Jason, I must agree with Mathieu and several others that you need to cite some references and be more rigorous here.  I think closed-form solutions, formulas that provide a solution without convergence is what you are thinking of  at least in some measure.  Might want to refine the post. 

Comment by Mathieu Landry on November 5, 2016 at 8:25am

@Sione. Perhaps the research literature is a bit off then? Concrete example?

See my previous comment on fundamental semantics...

Comment by ajit jaokar on October 22, 2016 at 12:21am

@Jason good blog. In fact, this was a point of discussion with one of my clients. So useful insights thanks!

Comment by Sione Palu on October 17, 2016 at 5:36pm

Jason Li,

The research literature makes no differentiation between the two.
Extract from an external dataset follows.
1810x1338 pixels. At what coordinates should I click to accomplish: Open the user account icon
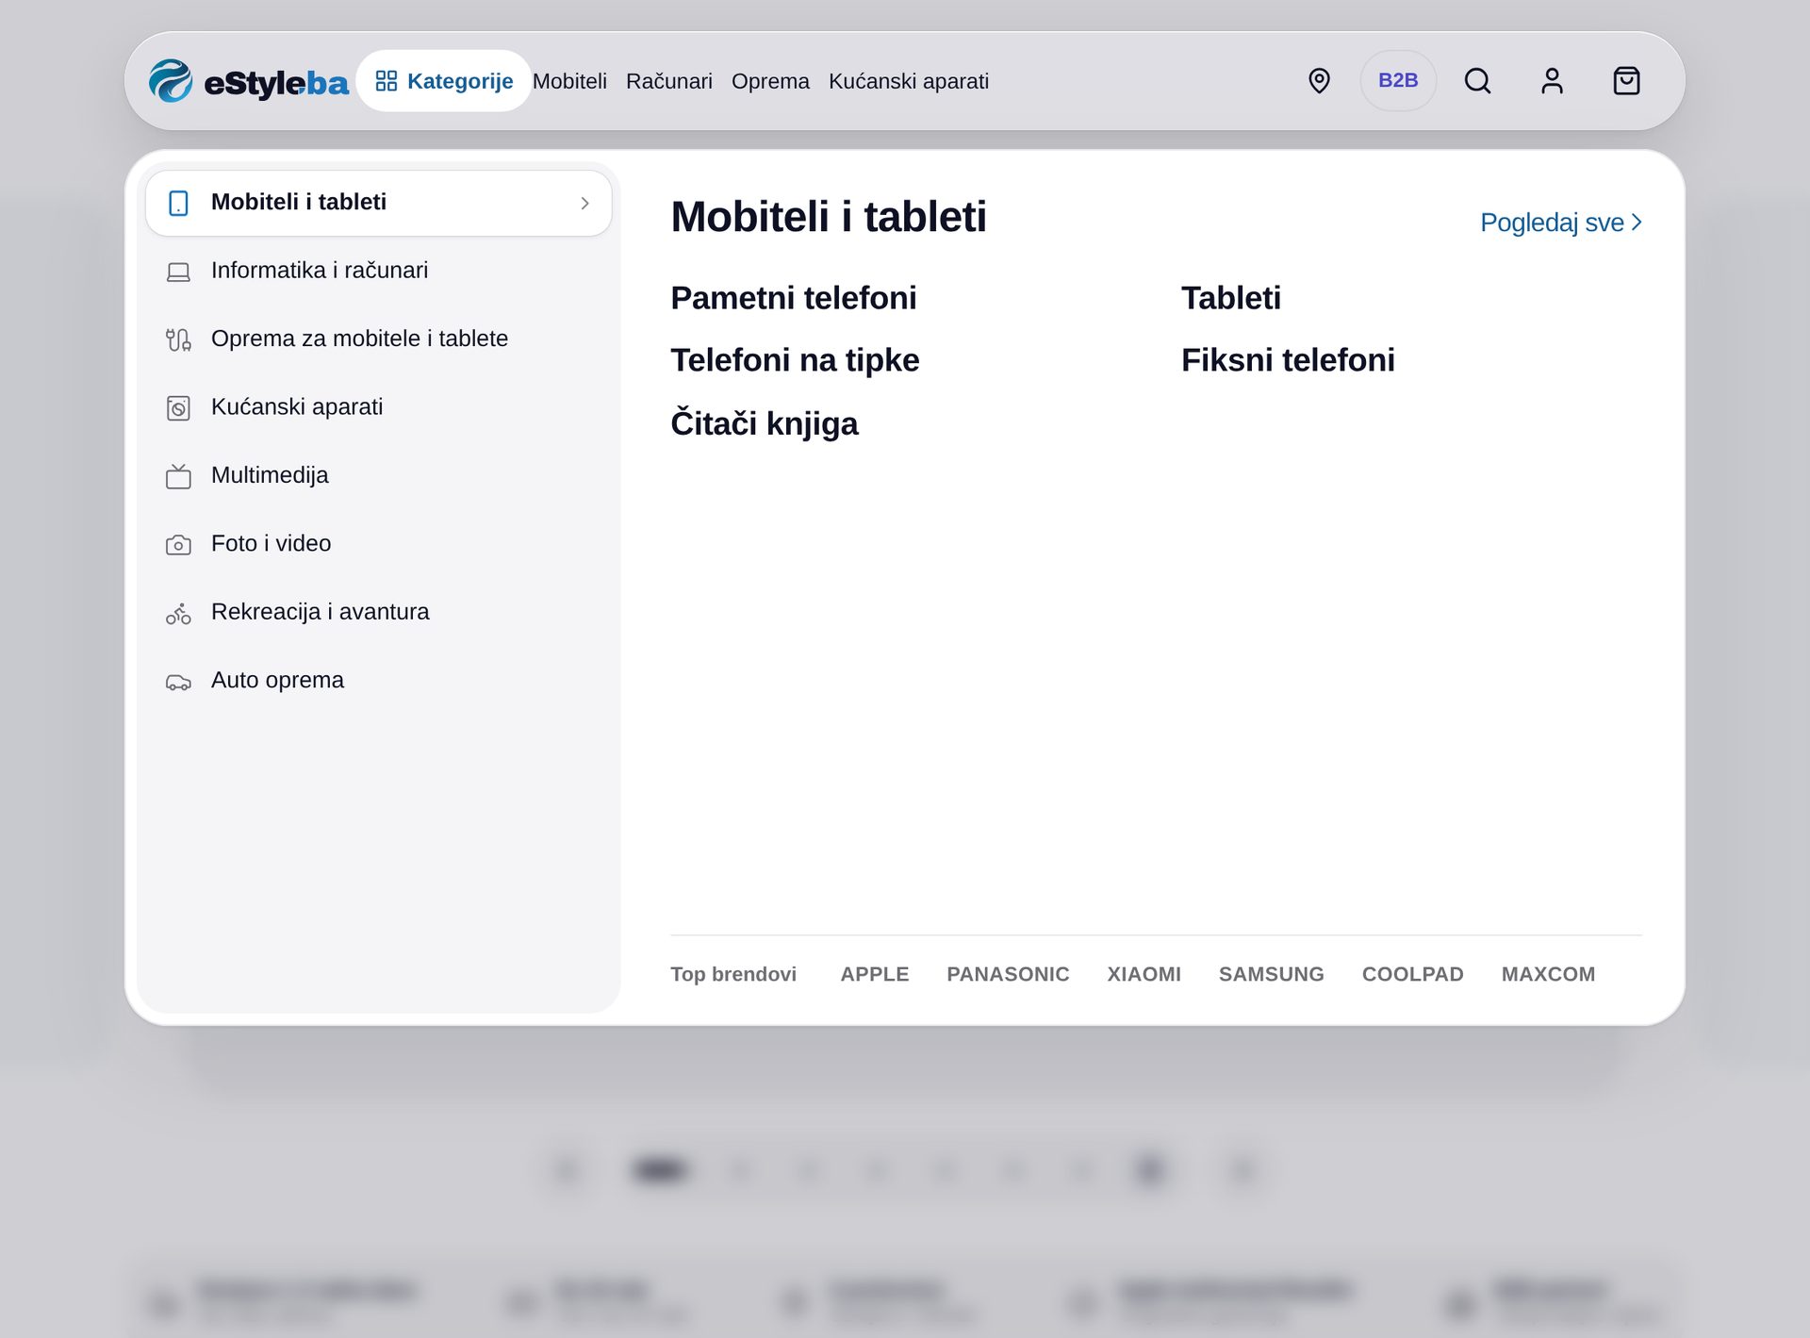1552,81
Just look up some of the topics you've touched in your article, they're all over the place in machine learning journal, statistics, data-mining & what have you. What does that tell you? The link you pointed to is NOT research journals.

Comment by Jason Li on October 17, 2016 at 3:47pm

Thanks for the comments, Sione and Mathieu!

Data mining and predictive analytics are not the same from my view. The last paragraph of my post is from the following article. You can find more discussion in the original article.

http://ecmapping.com/2016/05/10/data-mining-vs-predictive-analytics...

In addition, the task for data mining is to investigate correlation between measurable variables; it looks for patterns and relationships. But the task for predictive analytics goes beyond that and delivers answers that can guide actions. Even though they are "2 sides of the same coin", the coin's two sides are not exactly the same. 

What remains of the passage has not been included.